Father Maurizio Chiodi, a member of the Pontifical Academy for Life,
recently gave a speech at the Jesuit-run Gregorian University in Rome
defending the use of contraception. Father Chiodi’s address, entitled “Rereading Humanae Vitae in the Light of Amoris Laetitia,” was given at a conference dedicated to the 50th anniversary of the publication of Humanae Vitae (The Regulation of Birth). Pope Francis established a new birth-control commission on the 50th anniversary of Humanae Vitae with the charge is to “reinterpret” the encyclical’s teaching “in the light of Amoris Laetitia.”
Heading the four-man commission is Msgr. Gilfredo Marengo, a bitter
critic of Paul VI’s great encyclical. In 2015, in the magazine Vatican Insider, Msgr. Marengo suggested
“abandoning a conception of doctrinal patrimony of the Church as a
closed system, impermeable to questions and provocations of the here and
now.”
So what does this mean for Lutherans? Well, maybe not much to some but it signals an interesting change in perspective. It is a decidedly modern change that will surely be tempting to Lutherans and may already be at work among Lutherans. Normally, the Church reads modern day theological statements through the lens of past doctrinal statements.
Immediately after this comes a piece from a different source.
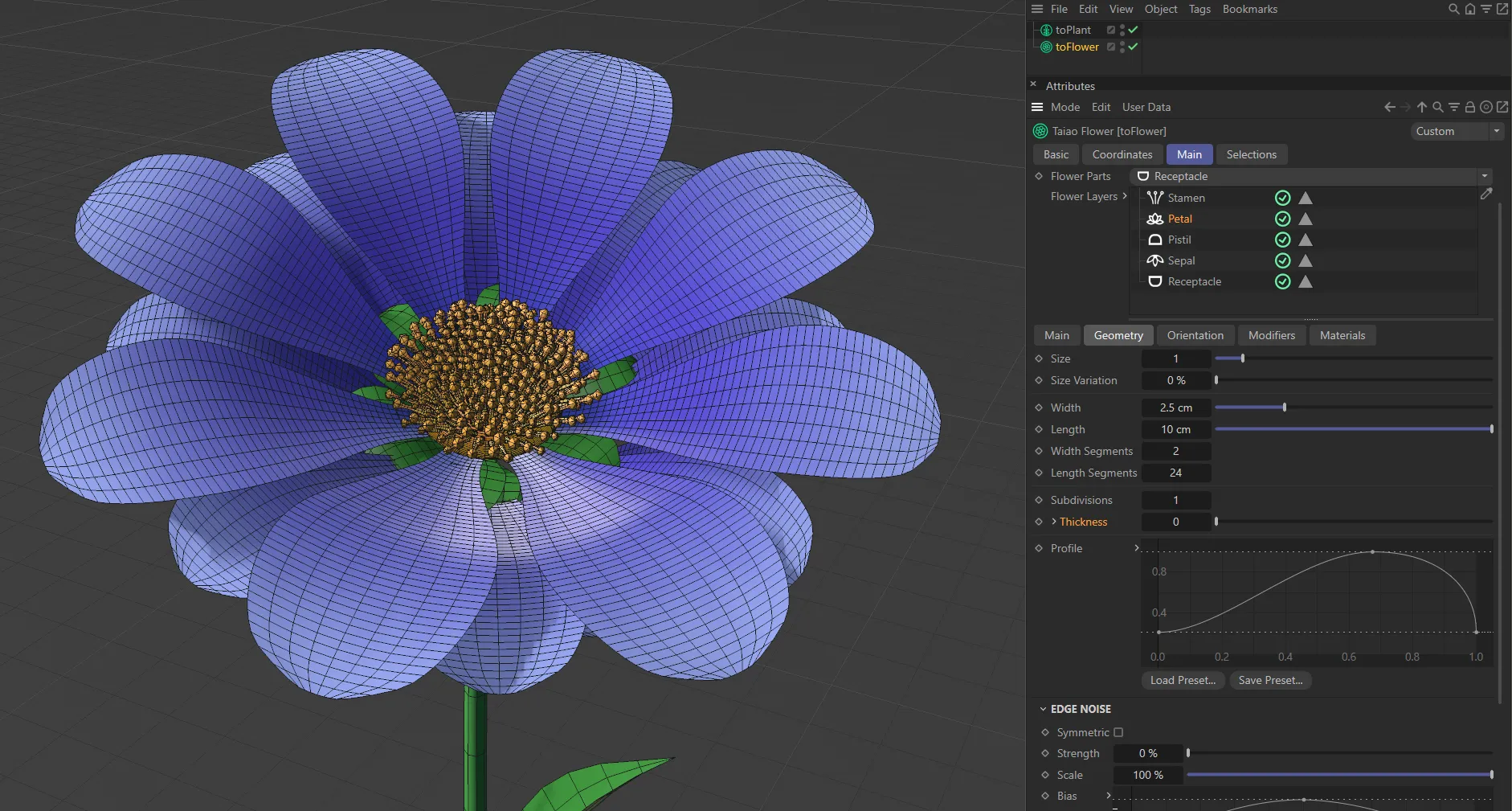Viewport: 1512px width, 811px height.
Task: Click the Width Segments input field
Action: tap(1175, 451)
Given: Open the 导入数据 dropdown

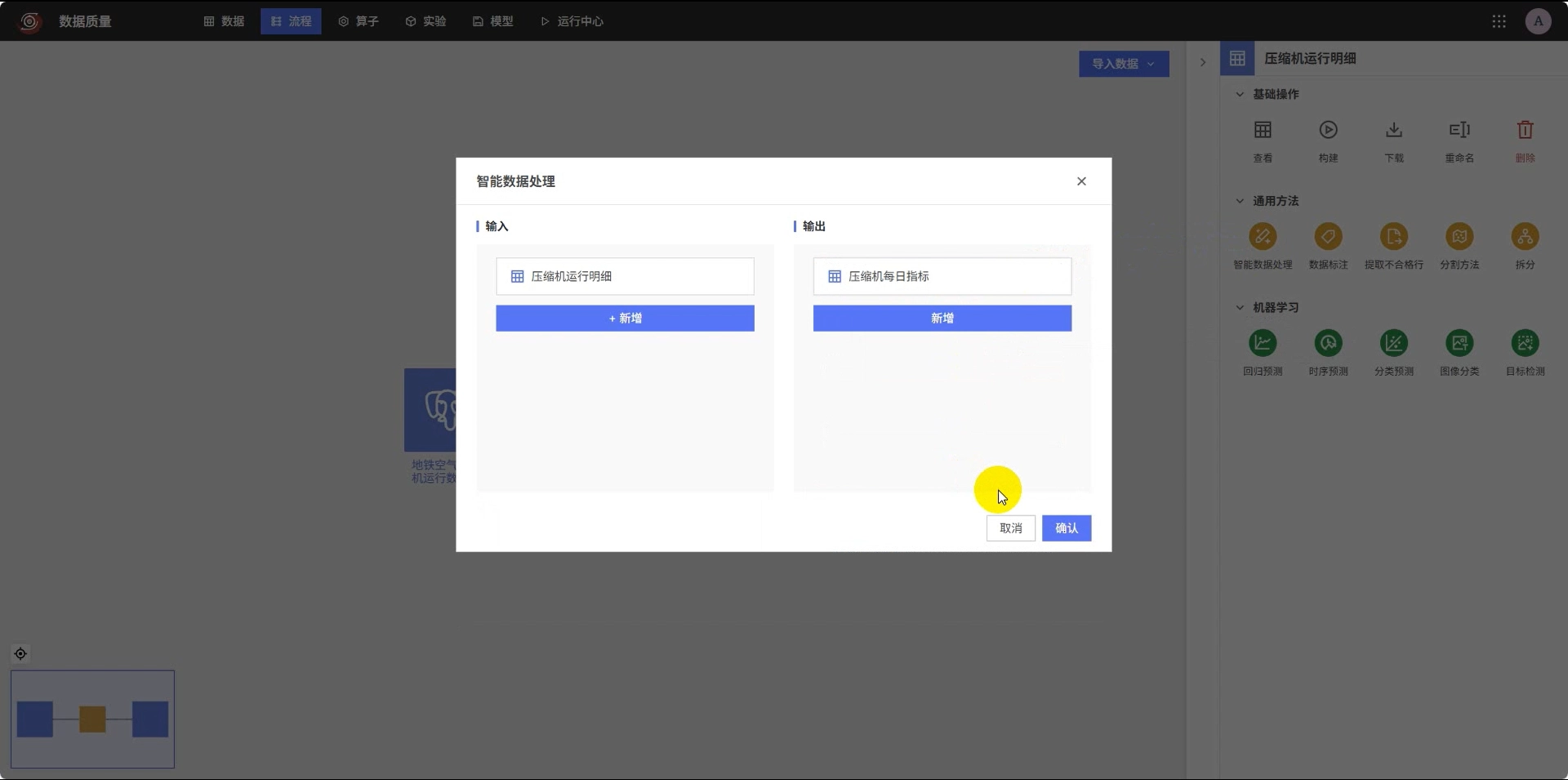Looking at the screenshot, I should pos(1124,64).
So, in the ordinary manner of things, Amoris Laetitia would be read through the lens of Humanae Vitae and not the other way around. But, apparently, the Pope's charge is to do the opposite -- to make his own statement, Amoris Laetitia, the lens through which the past statement(s), including Humanae Vitae should be read. This is no small change.
For Missouri Synod Lutherans it would mean reading, say, the Brief Statement as the primary document and the Augsburg Confession as the document which must be read in light of the later statement. In fact, this has been a tension at work in constitutional law in the US for some time. We have learned, in particular since 1973 and Roe v Wade, to read back into the constitution rights and perspectives never intended by the framers. Of course, that is a whole other discussion but it does illustrate what happens when we read from the perspective of today back into the seminal documents of the past.
I will admit that I have great concern for this modern idea of reading into the past the perspective of the present. It is fraught with danger and it means that nothing is really ever said but is, rather, a conversation evolving. It means that words do not have consistent meaning, either, but can be said to have meant something different simply because we have chosen to read them differently in the moment.
It is surely at odds with the way the Church has defined doctrinal development as the development of its expression and practice rather than the doctrines themselves evolving or changing from one thing into another. Of course, there have been things said or commonly believed that were wrong and should be labeled as being error. This, however, is an easy way around that as well. Instead of admitting error, we simply redefine the past in terms of the present and so we may have thought we were wrong but now we see we were not really wrong at all. Think of the danger to the unchanging confession of Christ that might be possible if this perspective were liberally applied to everything from creed to confession. But then look at what we have done to remove what we consider today prejudice from the Scriptures? Think how the Word of God will end up meaning whatever we choose it to mean if we can read back into it the so-called enlightenment of thinking, social justice, or gender issues of this present moment. Is there any way to do this without surrendering the Word of the Lord that endures forever to the words of man that mean what we say they mean?